Computational social science produces datasets that share structural patterns —
time-indexed counts, entity-partitioned observations, ranked distributions — yet
each pipeline invents its own conventions for storage layout, entity identification,
and API response shape. This makes cross-dataset analysis brittle: joining Wikipedia
page views with U.S. baby name frequencies requires knowing that both use Wikidata
Q-codes, that one is hive-partitioned by country and the other by state, and that
both return {types, counts} pairs.
The Storywrangler Specification formalises these conventions into a shared contract so that:
- Pipelines declare their storage format, entity identifiers, and query axes using a standard registration schema.
- Platforms validate identifiers, auto-discover partition structure, and serve data through uniform API endpoints.
- Instruments (visualisations, analyses) consume any conforming dataset without per-dataset adapter code.
A registry of accepted entity identifier systems (Wikidata, ORCID, OpenAlex, ROR, DOI, ISBN) and field taxonomies (OpenAlex concepts, IPEDS CIP codes), with format requirements, validation rules, and resolution URLs. Any dataset that tags its entities with a recognised namespace can be joined with any other dataset in the same namespace — without ad-hoc crosswalks.
Standard response contracts for instruments. Currently two types:
| Type | Shape | Use case |
|---|---|---|
types-counts |
{types: [...], counts: [...]} |
Rank distributions (allotaxonograph, word shift) |
time-series |
[{dim: v, ..., count: n}] |
Temporal trends, panel data |
The full metadata payload a pipeline submits to register its data: storage format, query slice axes, entity mapping, hive partition structure, hash bucket routing, ownership, lineage, versioning, and manifest (coverage index). The platform auto-derives what it can (partition levels, availability ranges, bucket counts) and validates the rest against the specification.
Versions follow Semantic Versioning. The current release is v0.0.3.
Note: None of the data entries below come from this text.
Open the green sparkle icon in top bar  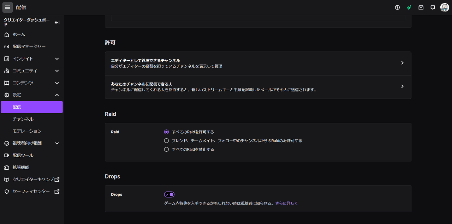click(x=409, y=7)
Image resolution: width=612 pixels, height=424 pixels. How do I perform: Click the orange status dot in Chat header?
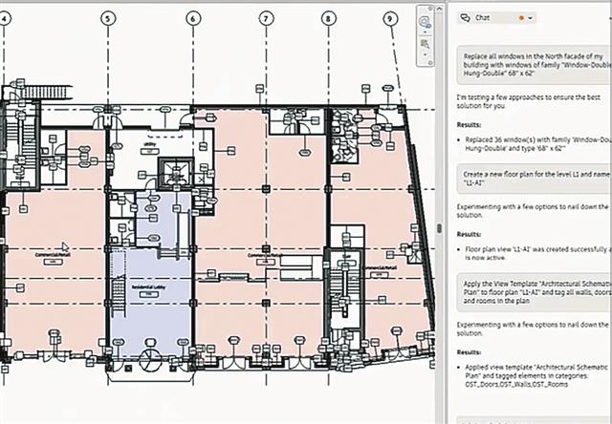pos(519,17)
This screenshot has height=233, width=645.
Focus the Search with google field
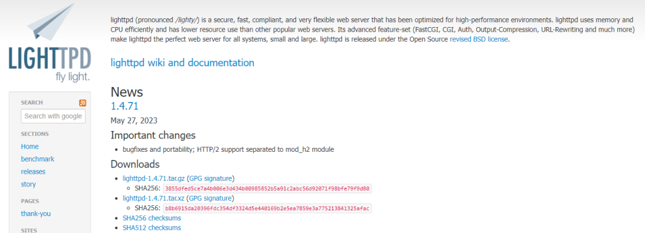(53, 116)
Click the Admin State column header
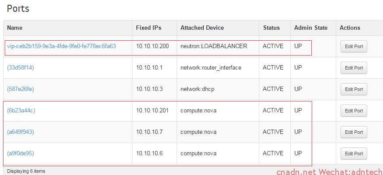 (x=311, y=28)
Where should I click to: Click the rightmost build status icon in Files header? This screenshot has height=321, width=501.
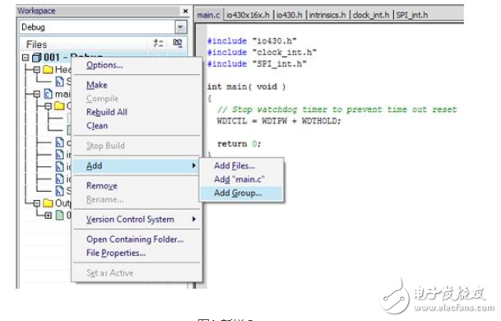(178, 43)
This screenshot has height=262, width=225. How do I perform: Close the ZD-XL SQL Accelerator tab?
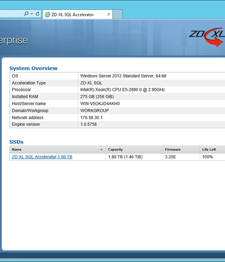[109, 15]
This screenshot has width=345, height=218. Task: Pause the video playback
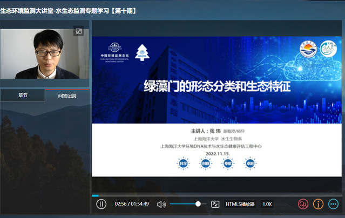(101, 204)
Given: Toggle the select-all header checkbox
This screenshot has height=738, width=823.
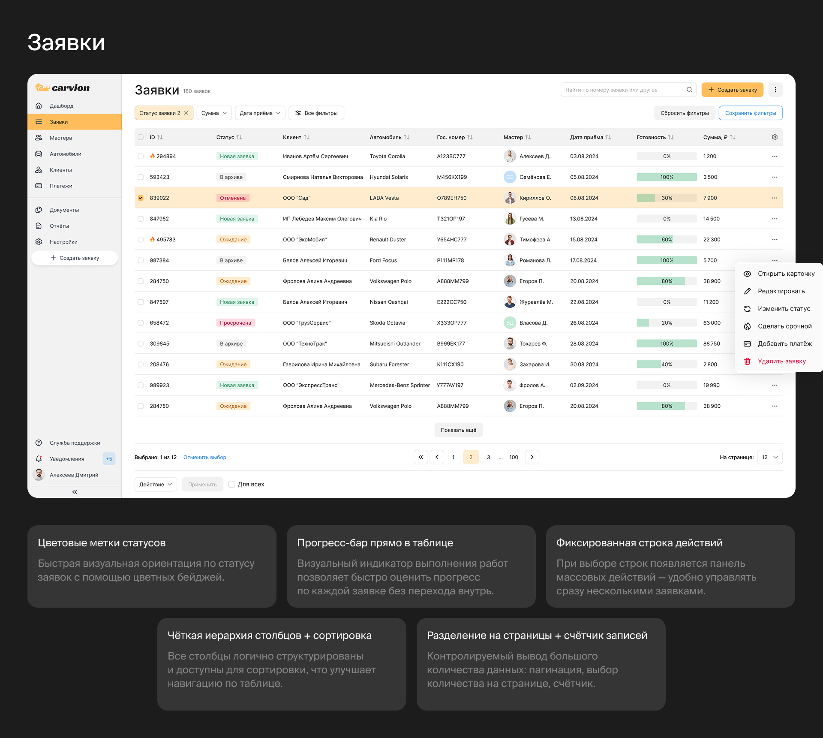Looking at the screenshot, I should pos(141,137).
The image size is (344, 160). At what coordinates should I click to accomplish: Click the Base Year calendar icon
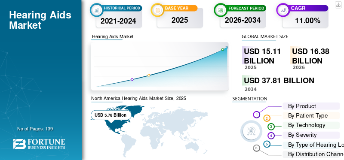(157, 10)
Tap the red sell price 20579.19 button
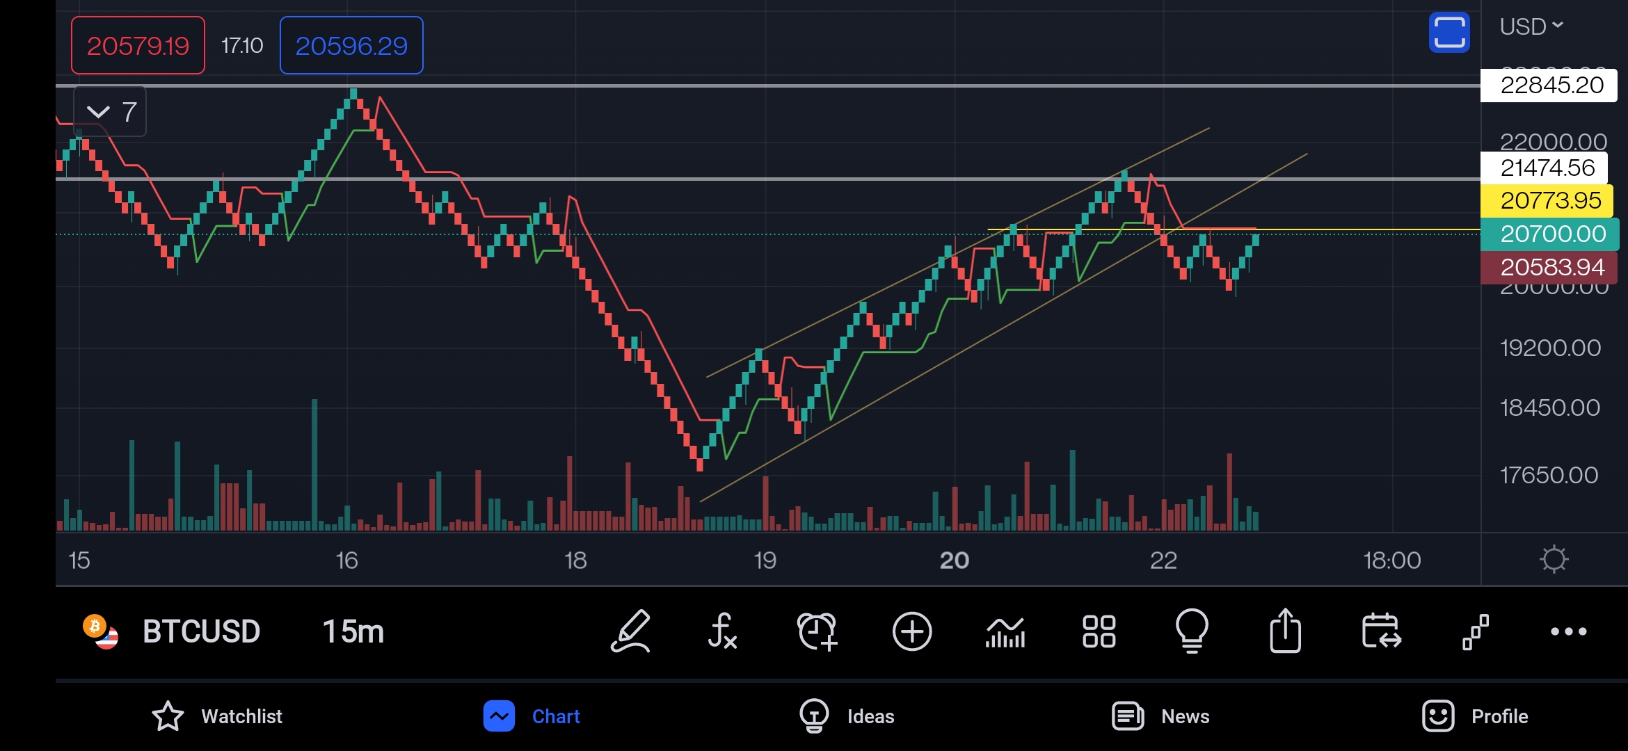 (x=138, y=46)
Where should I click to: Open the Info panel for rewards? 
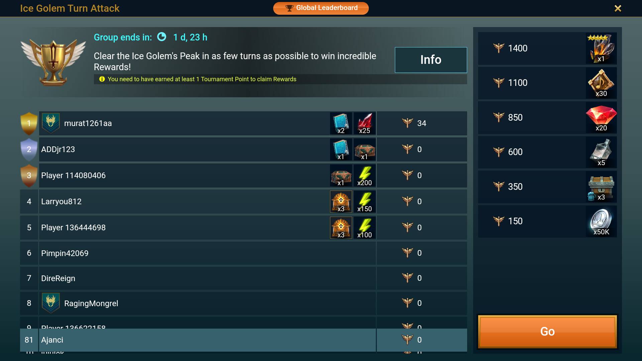coord(431,59)
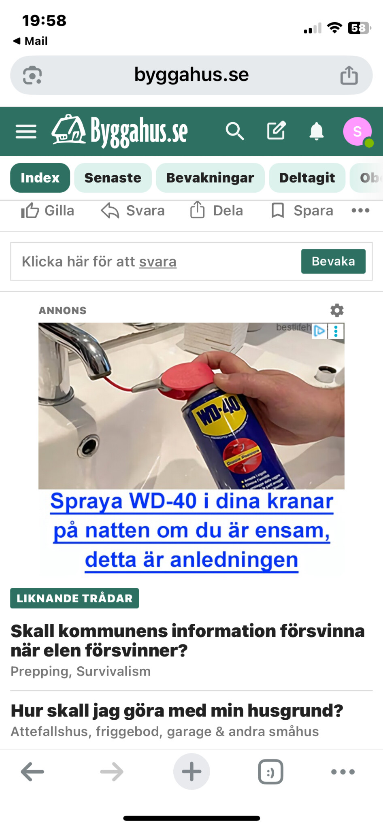Tap the search magnifier icon
The height and width of the screenshot is (829, 383).
click(x=235, y=131)
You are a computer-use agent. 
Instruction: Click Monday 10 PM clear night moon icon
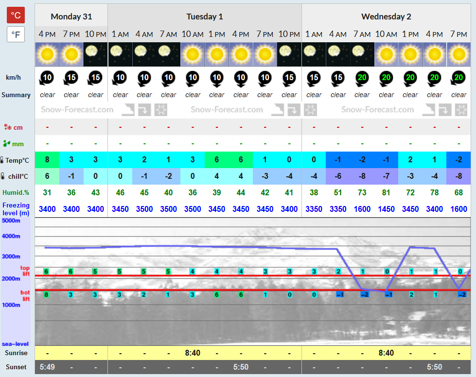click(x=95, y=54)
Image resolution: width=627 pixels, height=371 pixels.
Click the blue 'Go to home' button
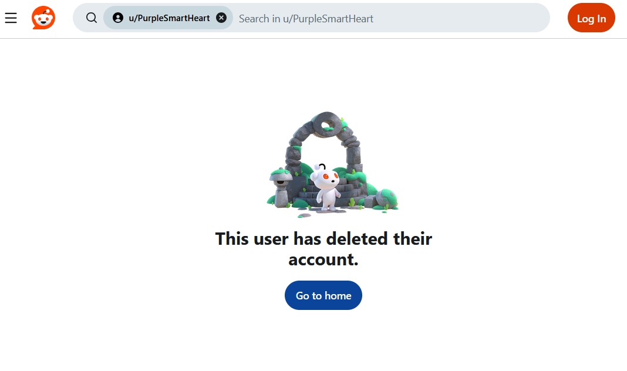pyautogui.click(x=323, y=295)
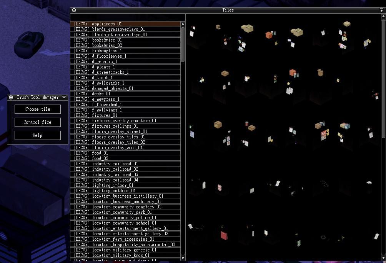Click the tile preview pane scroll-down arrow
The width and height of the screenshot is (386, 263).
click(x=383, y=258)
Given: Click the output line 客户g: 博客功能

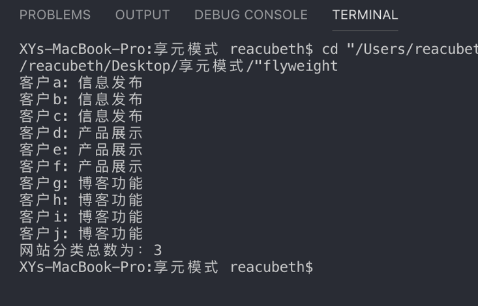Looking at the screenshot, I should 81,184.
| Version | Date | Summary |
|---|---|---|
| 0.0.3 | 2025-05 | Dataset registration schema, time-series endpoint, hash_algorithm/hash_seed |
| 0.0.1 | 2024-11 | Entity identifiers, field taxonomies, validation rules |
Specification documents live in versions/.
| Project | Role |
|---|---|
| storywrangler | Python SDK — registration client, entity validation, project scaffolding |
| storywrangler-schemas | Shared Pydantic models and hash bucket assignment |
| storywrangler (backend) | FastAPI registry, query layer, and routers |
| Complex Stories | SvelteKit frontend consuming the API |
See CONTRIBUTING.md and GOVERNANCE.md.
New identifier systems and endpoint types follow the extension process in Section 4 of the specification. Changes require a proposal, review period, and implementation in the SDK before inclusion in the next version.
This specification is licensed under the MIT License.